Dans cet exposé, nous présenterons nos récents travaux sur l’apprentissage social pour (i) détecter des traits individuels tels que la pathologie et l’identité au cours d’interactions homme-robot, (ii) apprendre des tâches à partir de signaux d’enseignement non étiquetés. Nous décrirons également comment ces cadres pourraient être utilisés pour étudier les mécanismes de coordination et en particulier lorsqu’il s’agit de pathologies telles que les troubles du spectre autistique.

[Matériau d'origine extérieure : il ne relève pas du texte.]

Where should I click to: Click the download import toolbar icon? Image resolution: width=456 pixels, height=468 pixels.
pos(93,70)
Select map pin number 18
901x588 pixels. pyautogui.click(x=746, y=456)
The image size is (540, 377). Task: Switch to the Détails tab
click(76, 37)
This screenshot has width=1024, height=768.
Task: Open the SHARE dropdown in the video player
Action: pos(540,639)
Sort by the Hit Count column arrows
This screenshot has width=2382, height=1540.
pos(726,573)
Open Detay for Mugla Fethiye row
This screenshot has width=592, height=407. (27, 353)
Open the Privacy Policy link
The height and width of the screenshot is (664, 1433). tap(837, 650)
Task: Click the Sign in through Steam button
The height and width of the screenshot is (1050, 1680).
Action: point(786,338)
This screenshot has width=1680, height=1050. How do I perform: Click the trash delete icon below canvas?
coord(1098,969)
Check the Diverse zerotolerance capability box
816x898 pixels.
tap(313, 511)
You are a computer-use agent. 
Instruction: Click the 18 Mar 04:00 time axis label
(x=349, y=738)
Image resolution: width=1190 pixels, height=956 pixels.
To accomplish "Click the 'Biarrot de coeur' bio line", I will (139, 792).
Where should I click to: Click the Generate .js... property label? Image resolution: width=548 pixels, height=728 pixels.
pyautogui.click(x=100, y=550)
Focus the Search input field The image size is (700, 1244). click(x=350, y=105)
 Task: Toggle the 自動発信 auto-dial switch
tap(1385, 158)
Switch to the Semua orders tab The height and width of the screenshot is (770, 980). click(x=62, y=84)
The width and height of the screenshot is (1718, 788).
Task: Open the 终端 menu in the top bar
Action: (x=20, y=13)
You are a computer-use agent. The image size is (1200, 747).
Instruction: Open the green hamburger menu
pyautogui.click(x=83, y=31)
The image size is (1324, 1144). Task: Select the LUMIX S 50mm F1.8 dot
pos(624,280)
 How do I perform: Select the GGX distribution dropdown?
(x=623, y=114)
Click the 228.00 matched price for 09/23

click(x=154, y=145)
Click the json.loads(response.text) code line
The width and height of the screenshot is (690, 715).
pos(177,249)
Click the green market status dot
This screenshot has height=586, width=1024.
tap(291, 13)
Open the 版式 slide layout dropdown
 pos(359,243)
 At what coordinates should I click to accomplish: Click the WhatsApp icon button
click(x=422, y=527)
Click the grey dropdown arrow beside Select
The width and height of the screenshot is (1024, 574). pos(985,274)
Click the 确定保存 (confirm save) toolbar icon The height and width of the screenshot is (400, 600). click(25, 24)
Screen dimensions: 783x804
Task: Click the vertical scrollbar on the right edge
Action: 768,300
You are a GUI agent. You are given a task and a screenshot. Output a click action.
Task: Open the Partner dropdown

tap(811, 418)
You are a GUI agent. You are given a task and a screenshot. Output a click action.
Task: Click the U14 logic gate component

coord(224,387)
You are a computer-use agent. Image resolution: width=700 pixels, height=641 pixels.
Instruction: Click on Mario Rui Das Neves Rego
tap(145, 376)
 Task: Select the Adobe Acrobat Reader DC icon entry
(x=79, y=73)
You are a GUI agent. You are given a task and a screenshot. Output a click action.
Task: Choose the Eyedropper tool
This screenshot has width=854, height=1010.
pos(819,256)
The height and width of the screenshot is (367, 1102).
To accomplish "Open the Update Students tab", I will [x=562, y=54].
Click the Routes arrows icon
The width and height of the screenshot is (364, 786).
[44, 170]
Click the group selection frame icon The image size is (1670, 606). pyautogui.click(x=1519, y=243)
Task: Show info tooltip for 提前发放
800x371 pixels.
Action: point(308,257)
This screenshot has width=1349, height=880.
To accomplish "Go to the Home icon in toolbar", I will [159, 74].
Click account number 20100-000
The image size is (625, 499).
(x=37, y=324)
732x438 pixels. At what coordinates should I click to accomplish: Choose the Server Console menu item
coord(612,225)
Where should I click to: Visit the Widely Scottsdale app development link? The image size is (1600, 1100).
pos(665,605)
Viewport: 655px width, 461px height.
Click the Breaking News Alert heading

Daniela CERQUI, THEMA, Institut des Sciences sociales, Université de Lausanne
Koorosh MASSOUDI, Centre de recherche en psychologie du conseil et de l’orientation (CePCO), Institut de psychologie, Université de Lausanne
De l’interchangeabilité entre l’humain et la machine. Regards croisés entre anthropologie et psychologie
La quatrième révolution industrielle est en marche : Après avoir extériorisé sa force physique dans la machine, l’humain lui a aussi dans un deuxième temps délégué des tâches décisionelles. Plus récemment, une nouvelle étape a été franchie avec l’apparition de robots appelés à effectuer des tâches qui impliquent une dimension relationnelle. Accepter l’idée que ces dernières puissent être effectuée indifféremment par un humain ou par une machine suppose que l’indifférenciation entre le vivant et le non vivant héritée de la cybernétique soit poussée à son comble. Elle suppose aussi que le terme « relation » soit défini en vertu d’une définition de l’humain et de la vie en société bien particulière. Enfin, une telle redistribution des tâches a un impact important sur les professionnels de la relation d’aide qui peuvent se sentir niés dans leurs compétences fondamentales, leurs valeurs essentielles et le sens qu’ils attribuent à leur travail. Nous nous proposons d’interroger cette conception de l’être humain, qui le rend interchangeable avec la machine jusque dans ses relations, aussi bien d’un point de vue anthropologique que psychologique.